REUTERS
Araştırmacılar, işsizliğin yüzde 1 artmasının 65 yaşın altındakilerin intihar sayısında yüzde 0,8 artışa neden olduğunu, cinayetlerin de yüzde 0,8 arttığını belirledi.
Buna karşılık insanların daha fazla yürüdüğü ve daha az araç kullandığı, dolayısıyla trafik kazalarındaki can kayıplarının yüzde 1,4 düştüğü belirtildi.
İşsizliğin yüzde 3 artmasının ise 65 yaşın altındakilerde intihar oranının yüzde 4,5, aşırı alkol kullanıma bağlı ölümlerin yüzde 28 artmasına neden olduğu kaydedildi.
Araştırmada, Dünya Sağlık Örgütü'nün (DSÖ) "ekonomik krize bağlı stres, intihar ve ruh hastalıklarının artmasının beklenmedik olmayacağı" açıklamasına yer verildi.

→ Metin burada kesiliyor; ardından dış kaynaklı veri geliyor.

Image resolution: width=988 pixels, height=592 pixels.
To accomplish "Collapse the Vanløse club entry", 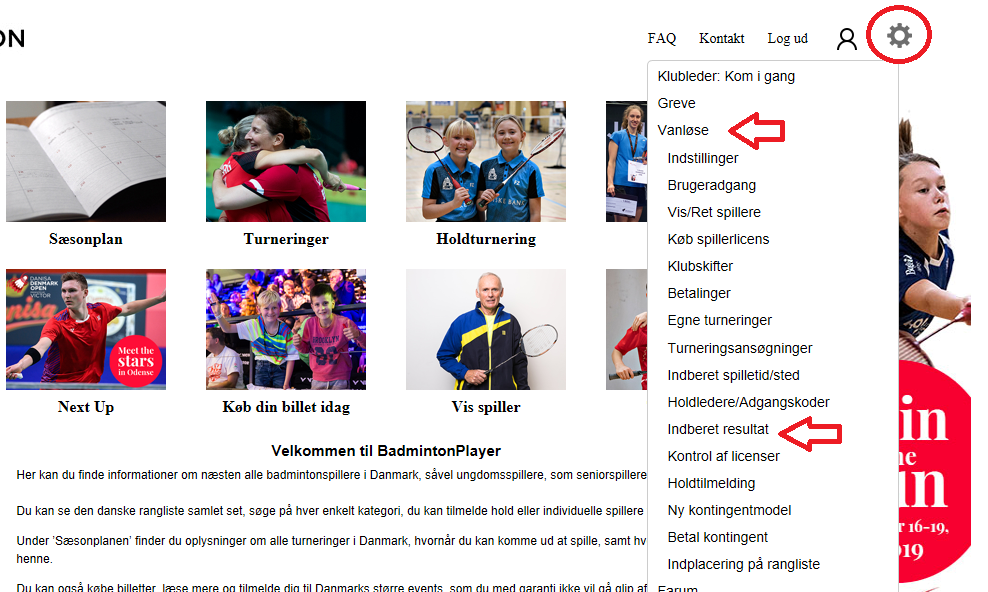I will tap(683, 130).
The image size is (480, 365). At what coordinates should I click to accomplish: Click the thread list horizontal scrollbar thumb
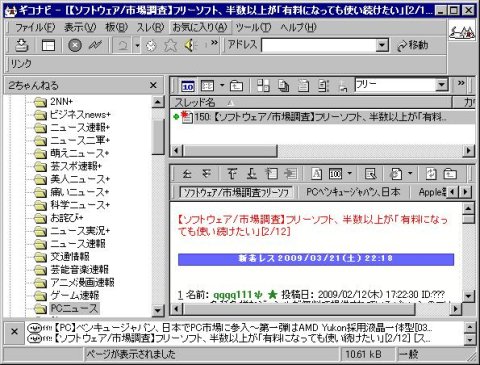pyautogui.click(x=230, y=151)
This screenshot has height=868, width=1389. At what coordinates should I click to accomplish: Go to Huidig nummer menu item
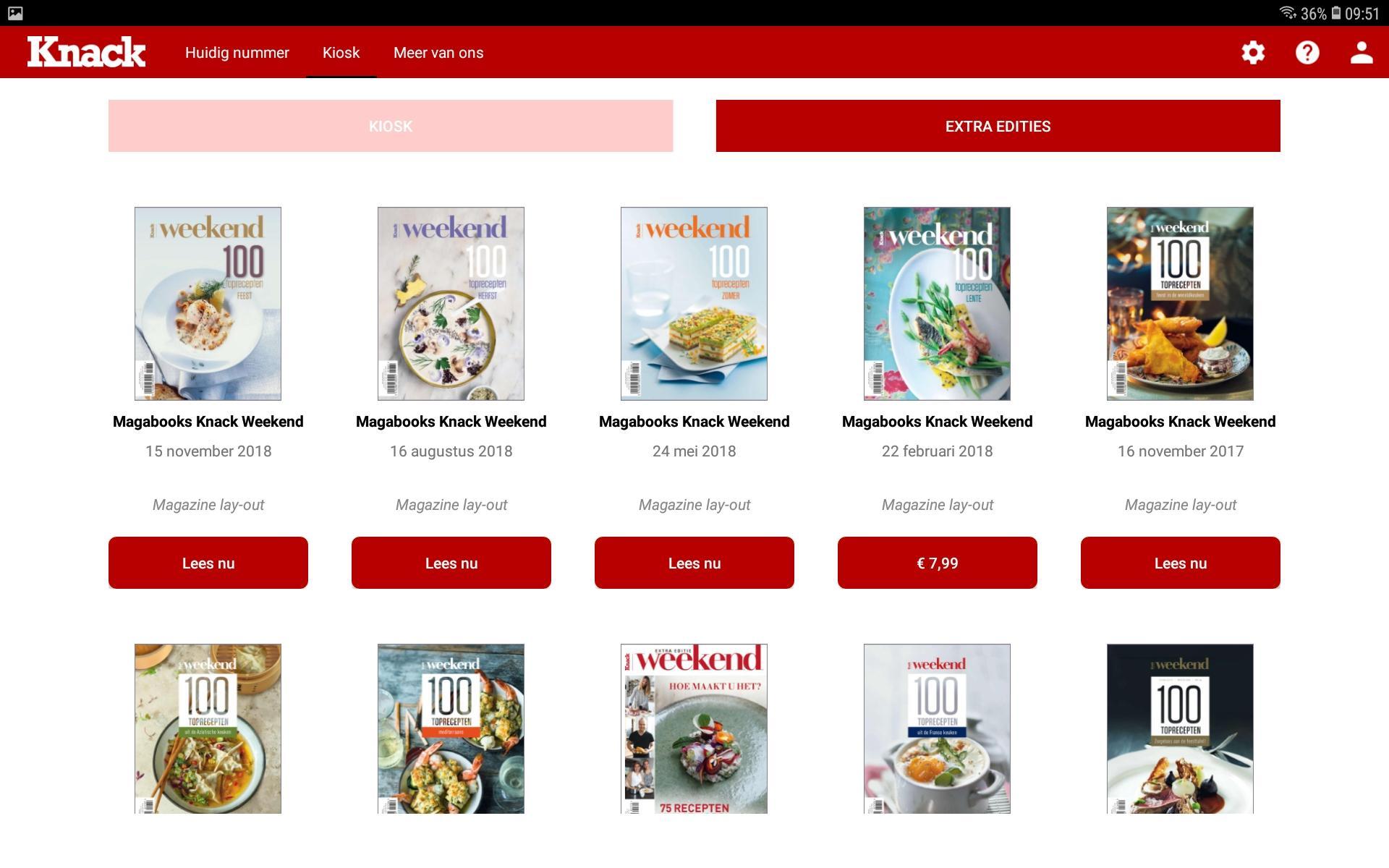(x=237, y=53)
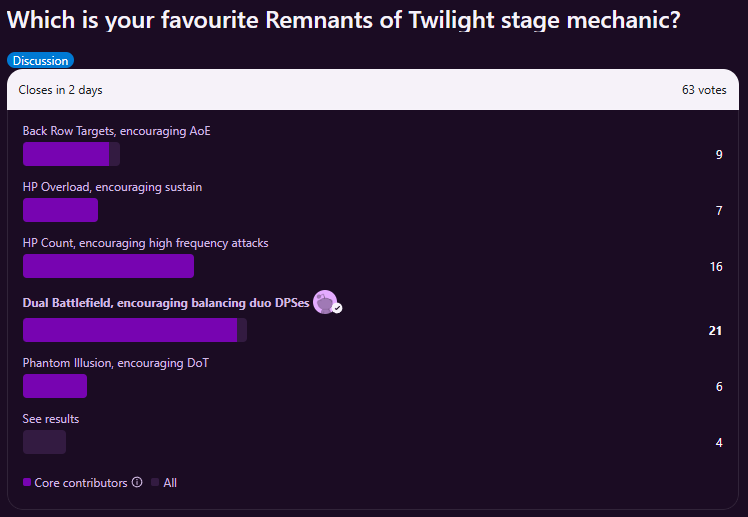Click the 21 vote count
The width and height of the screenshot is (748, 517).
click(x=715, y=331)
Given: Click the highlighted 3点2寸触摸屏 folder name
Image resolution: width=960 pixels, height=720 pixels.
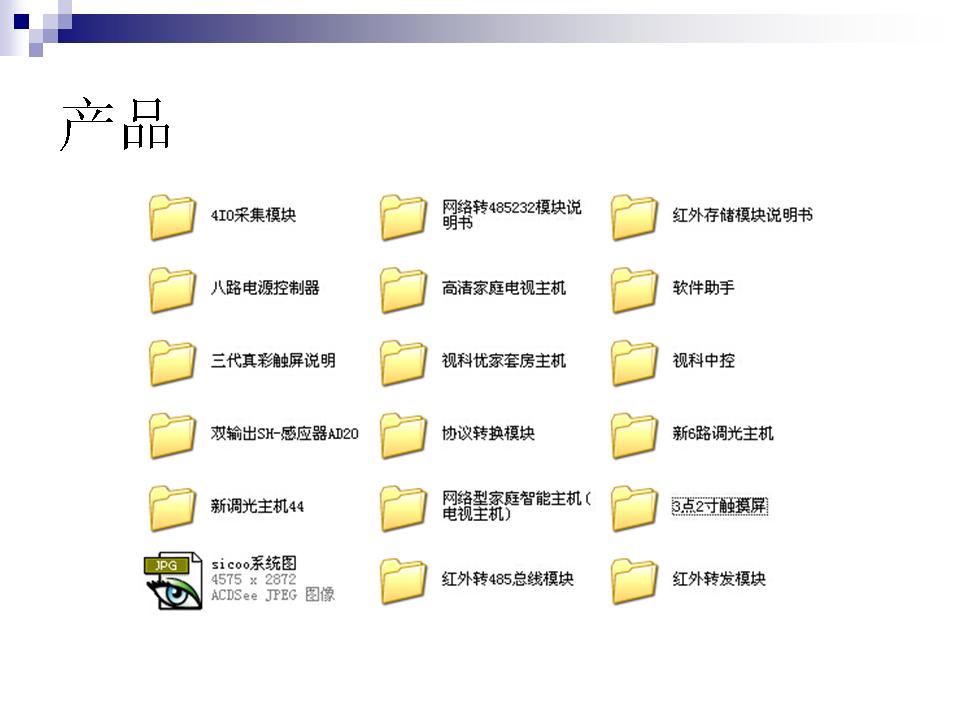Looking at the screenshot, I should (x=719, y=506).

Araştırmada sosyal hizmetlerin önemi de vurgulandı. Ekonomik krizin intihar üzerindeki etkisinin kişinin işinde kalmasına ya da yeniden iş bulmasına yardım eden sosyal hizmetlerin güçlenmesiyle azaldığına dikkat çekilirken, bu programlara kişi başına harcanan paranın yıllık 190 doları geçmesi durumunda işsizliğin intiharı etkilemediği sonucuna varıldı.
Araştırmacılar buna ilişkin olarak, yardım programlarına önem verilen iki ülkeyi (Finlandiya ve İsveç) örnek verdi. Finlandiya'da 1990-1993'de işsizlik yüzde 3,2'den 16,6'ya çıkarken, intihar sayısı büyük oranda düştü. İsveç'de de 1991-1992'de işsizlik 2,1'den 5,7'ye çıkarken, yine intiharların sayısında azalma oldu.
2003'te Avrupa ülkelerinin yarısında kişi başı işsizlik ödeneği yıllık 190 doların altında kaldı. Araştırma, The Lancet dergisinde yayımlandı.